World-Class Researchers

Melbourne Law School researchers pursue a range of significant and important topics. Just how significant was confirmed earlier this year when the Law School was ranked "well above world standard" for its research.

Melbourne Law School scored the maximum possible in the Government's Excellence in Research for Australia Report which ranks the quality of research by Australian universities.

Melbourne Law School and the Australian National University were the only law schools to be rated at "well above world standard" by the Australian  Research  Council  (ARC), which  assessed  research  across disciplinary areas in all of Australia's higher educational institutions over a six-year period.

"It is a credit to our researchers that the Law School has performed so exceptionally," said Dean of Melbourne Law School, Professor Carolyn Evans.

"These results tell the story of a community of outstanding researchers who are producing important research of rich variety and exacting quality."

Topics currently being explored by researchers include the criminalisation of cartels, religious freedom, equality in the workplace, children's wellbeing and the family law system, poverty in indigenous  communities,  substance use in prisons, and the powers of the Coroner.

Associate Professors John Howe (PhD Law 2004) and Sean Cooney (LLB 1987) are investigating the effectiveness of the Australian Government's employment standards and their enforcer, the Fair Work Ombudsman.

"We're looking at how the Ombudsman investigates non- compliance, and how it then uses its various enforcement tools, including litigation," says Associate Professor Howe.

With the Fair Work Act 2009 only coming into full effect at the beginning of 2010, the study is timely.

The Act has made significant changes to minimum employment standards, with over 4,000 industry level awards replaced by 130 modern awards.

"There are transitional arrangements in place while the changes are phased in over the next five years," says Associate Professor Howe.

"But we're finding that there  is a lot of confusion out there."

"Lack of awareness or difficulty with the standard is now going to be a major factor in compliance, and we will be looking at that closely."

The researchers are working on this ARC-funded project with the Fair Work Ombudsman. Their findings will provide the Australian Government with advice and feedback on the Ombudsman's approach to enforcement and the impact of the new standards on employer compliance.

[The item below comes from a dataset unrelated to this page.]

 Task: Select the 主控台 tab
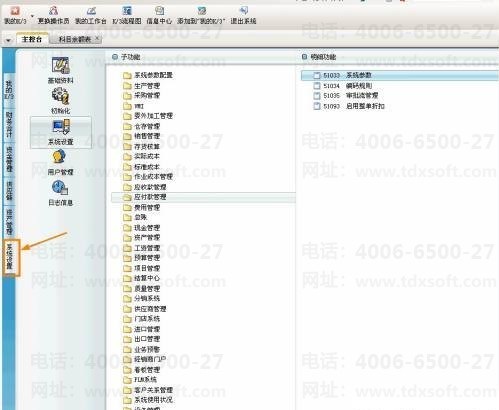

How the world tackles deforestation, a major contributor to climate change, is the subject of a three-year ARC- funded study by Melbourne Law School  academics, Associate  Professor Maureen Tehan (LLM 1995), Professor Lee Godden, Dr Margaret Young (LLB(Hons) 1998) and Dr Kirsty Gover.

The project will look at the impact of climate change law and mitigation on indigenous peoples and local forest communities in India, Malaysia and Indonesia.

"Attempts to halt deforestation come from a range of international regimes, including United Nations funding and market mechanisms, the trade regime, environmental treaties  and aid initiatives," says Dr Young.

"Human rights and indigenous arrangements are impacted. Yet  how these legal regimes fit together remains uncertain for everyone involved. Scholarship is needed to address this uncertainty with the end goal – climate change mitigation – in mind."

This innovative study brings together senior academics in the field with up-and-coming researchers to look  at the complex interplay between the different bodies of law: domestic law, tribal law and customs, and the overarching international law.

The project examines the UN Programme on Reducing Emissions from Deforestation and Degradation (REDD) which will provide financial incentives to avoid deforestation for communities  in  sensitive  ecosystems.

"We're interested in whether  there's an opportunity for communities who actually live in, or near, those forests to gain some benefit from the fact that they are involved in the conservation  of  those  ecosystems," says Dr Gover.

"Conservation work is often done by local residents, so it's a way to increase the value that is given to traditional knowledge."

The legal and policy principles developed over the three-year study will contribute to the debate as the REDD projects are designed. The study will be particularly relevant for Australia which is one of the countries that will be donating money to the REDD scheme.